Earn the coveted Fabric Analytics Engineer certification. 100% off your exam for a limited time only!

Speed Up Excel File Load

Power BI has a big issue when trying to load Excel files as a data source. The files could be very small (only a couple of megabytes), but if you do the wrong combination of steps (such as an append), the load is extremely slow. Even a straight load is very slow, for the size of the file.

 

I suggest that Power BI should load the Excel files once into memory, in Power BI's native table format (or whatever in memory), and then refer to that for all future steps.

 

Currently it will re-read the same file(s) from disk, many, many times - depending on the steps performed. I'm unsure why this overhead is needed.

 

If I was to perform the equivilant load and data maniputation using Python Pandas, it would load the excel files once, perform all the data manipulation, and be done in a fraction of the time.

 

Microsoft really need to pick up the game on this. I have no idea why they treat an excel file like a database. I lose hours of time whenever I deal with excel files, because of this. The worst is when you have a folder of excel files. 

Status: New
Comments
v-yuta-msft
Community Support

@Anonymous ,

 

Could you show more details about the performed steps? For example, have you done some operations on the excel tables,  like merge/append a excel table with table in sql server in direct query mode. 

 

Regards,

Jimmy Tao

Anonymous
Not applicable

I was using the same queries and steps that are created when you combine multiple xlsx files together - except doing it for multiple worksheets in the same file. (So having the sample work sheet, and a function that runs on each of those worksheets to apply any modifications per sheet).
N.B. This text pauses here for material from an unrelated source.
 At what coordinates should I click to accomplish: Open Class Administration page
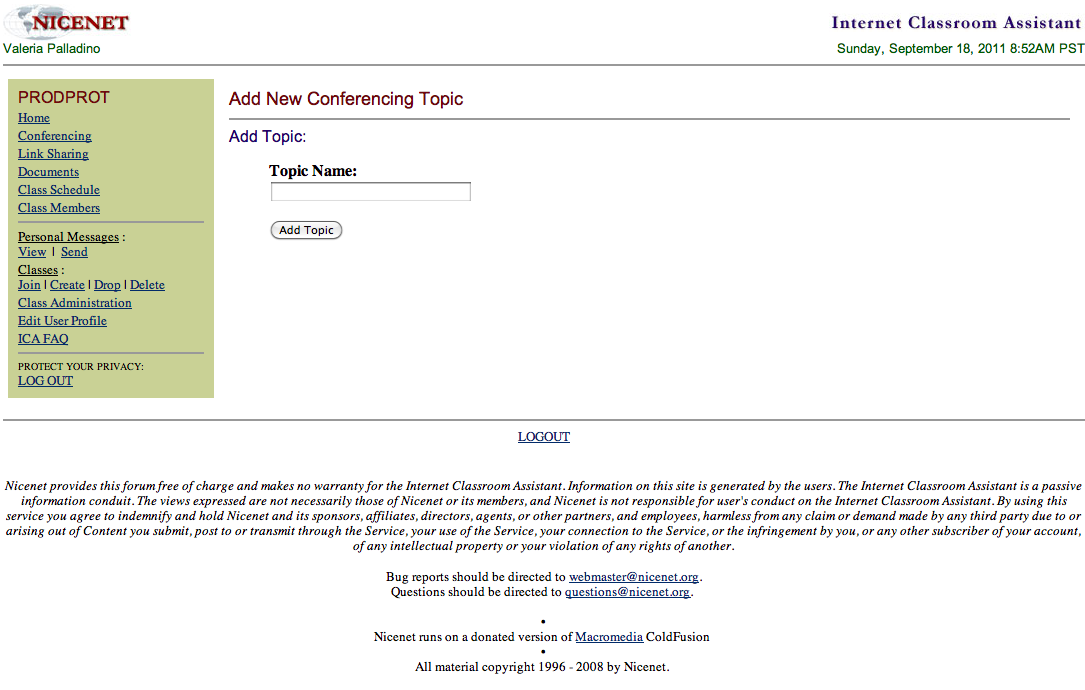[75, 303]
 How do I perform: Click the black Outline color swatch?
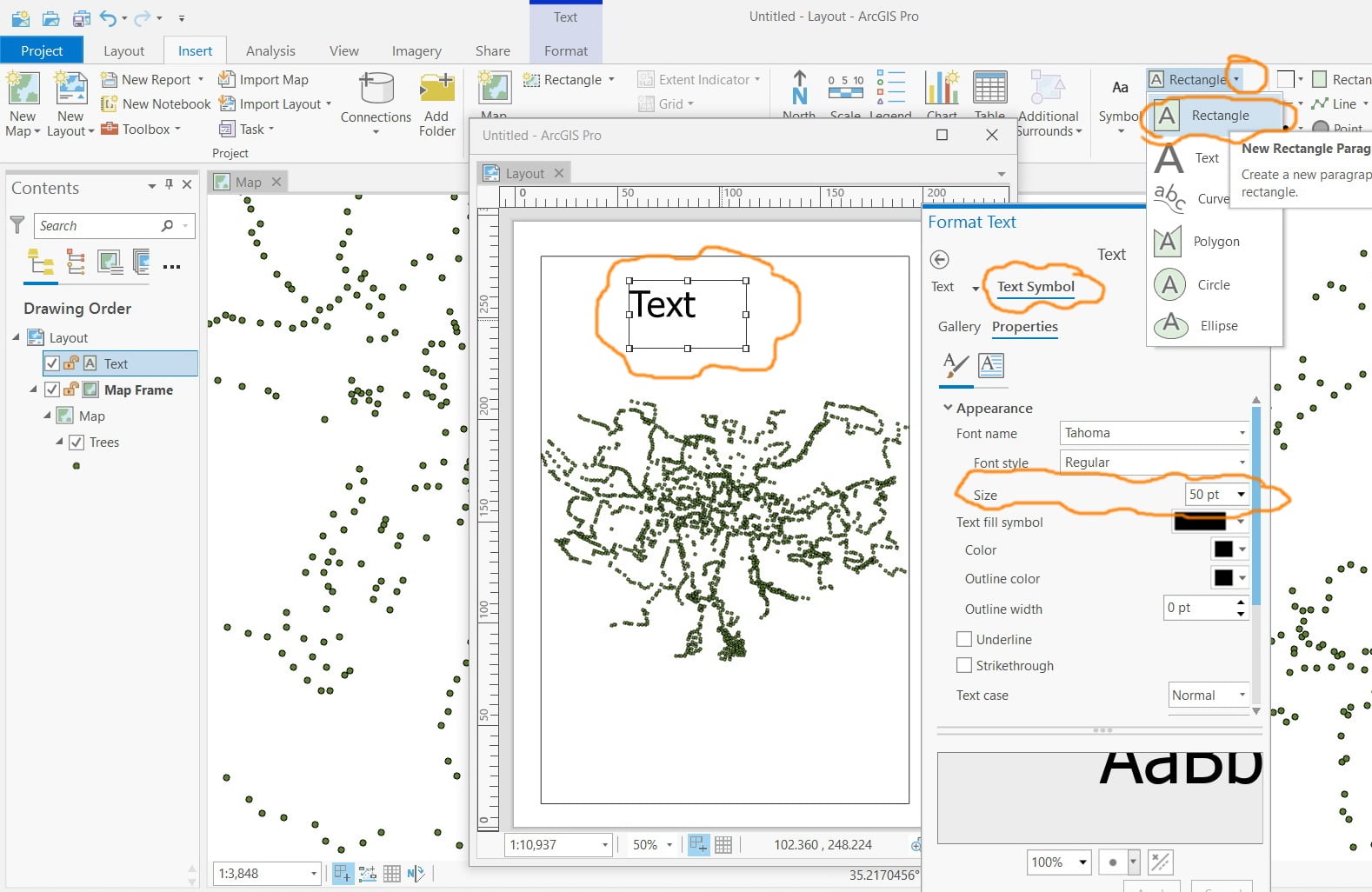[x=1223, y=578]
Then I expand all the worksheets into one table.

 

I also had one other xlsx source, that I then append onto the end.

 

Regardless of the steps, there is definately a lot of unessecary overhead when Power BI loads xlsx files. When processing the load, Power BI will reload the xlsx file multiple times. Also the speed that it loads say a 1mb or 2mb is very slow (like watching it at 1kB a second or something). 

 

Just knowing that doing the equivilant data load and manipulation in python, using pandas, would load the file in an instant, and perform the data manipulation shortly after - a fraction of the time. (I would just use that here, but Python isn't available on report server).